• **What to work on**
When a line of the entries contains the word "width", report that line.

___ Records for the exercise ___

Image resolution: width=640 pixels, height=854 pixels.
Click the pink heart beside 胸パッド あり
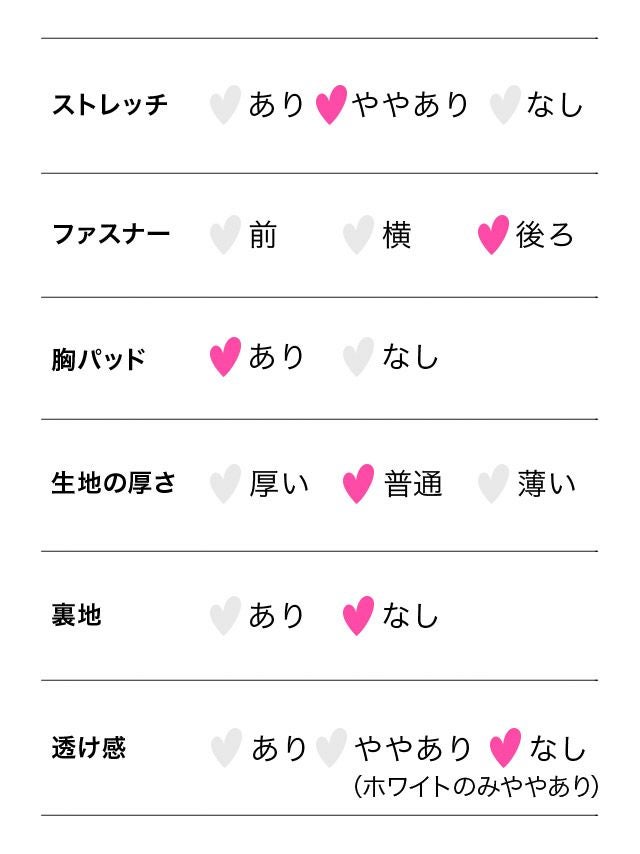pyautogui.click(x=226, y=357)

___
___ Records for the exercise ___

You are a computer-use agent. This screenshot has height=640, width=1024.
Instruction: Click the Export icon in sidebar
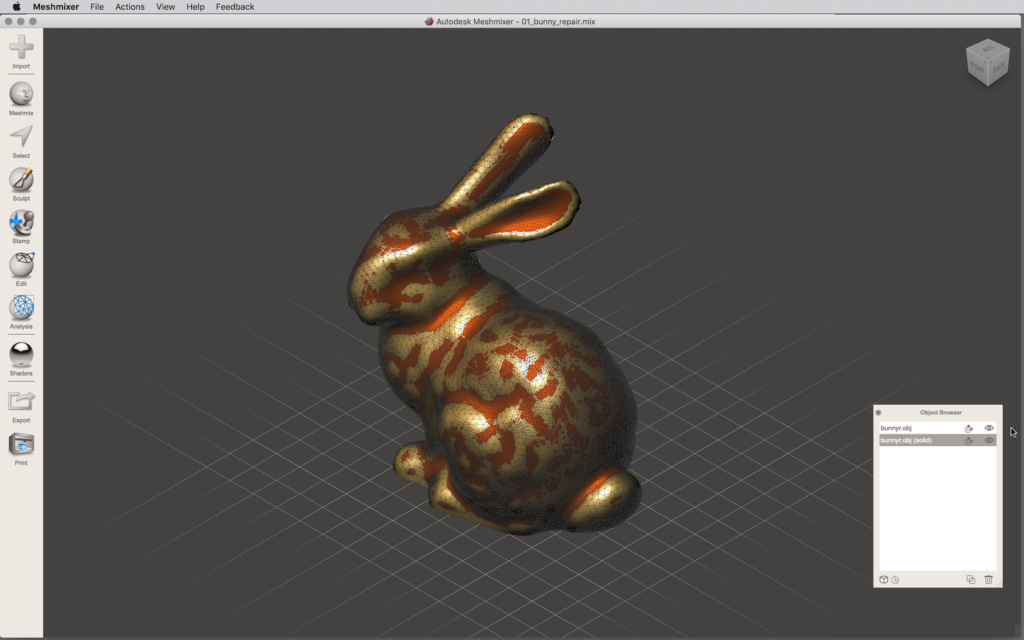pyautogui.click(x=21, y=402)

___
___ Records for the exercise ___

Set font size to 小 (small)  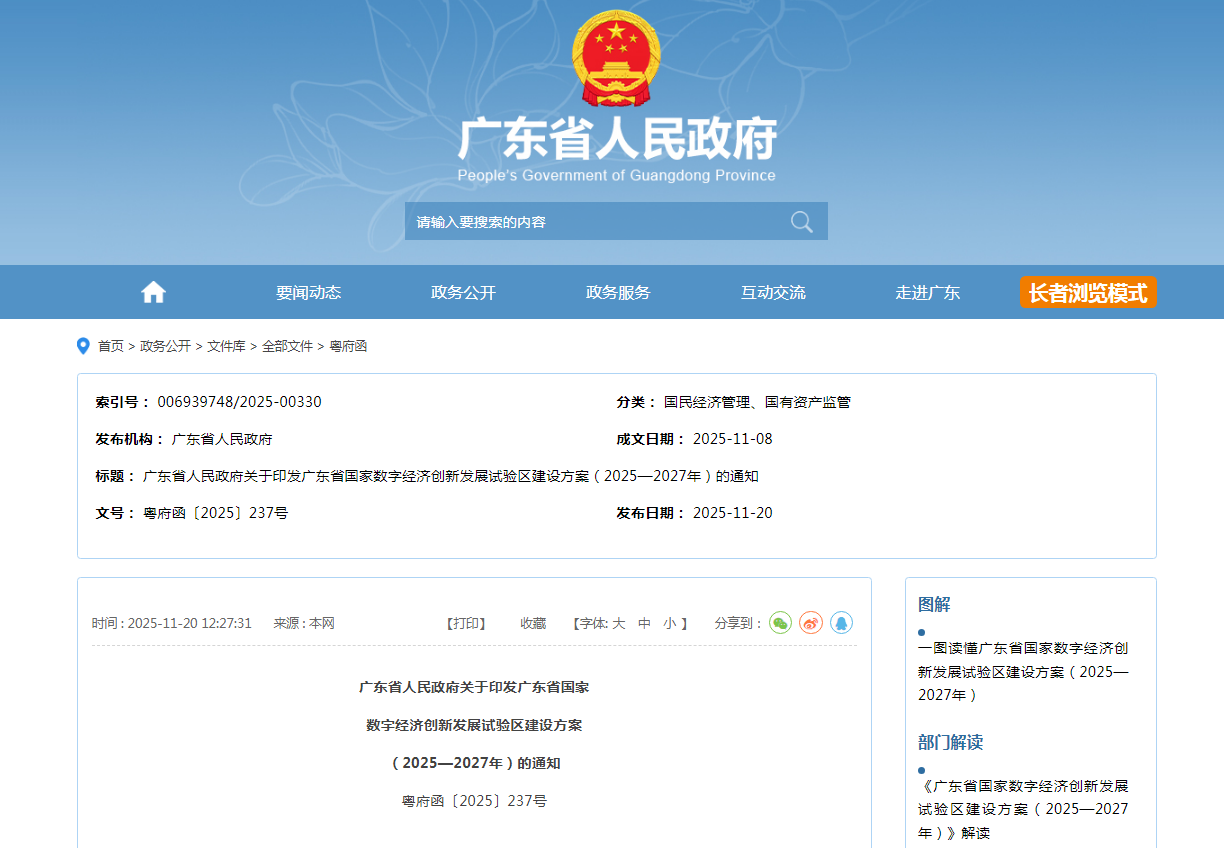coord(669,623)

___

• **Response to the exercise**
Image resolution: width=640 pixels, height=854 pixels.
You are a computer-use agent. This screenshot has height=640, width=1024.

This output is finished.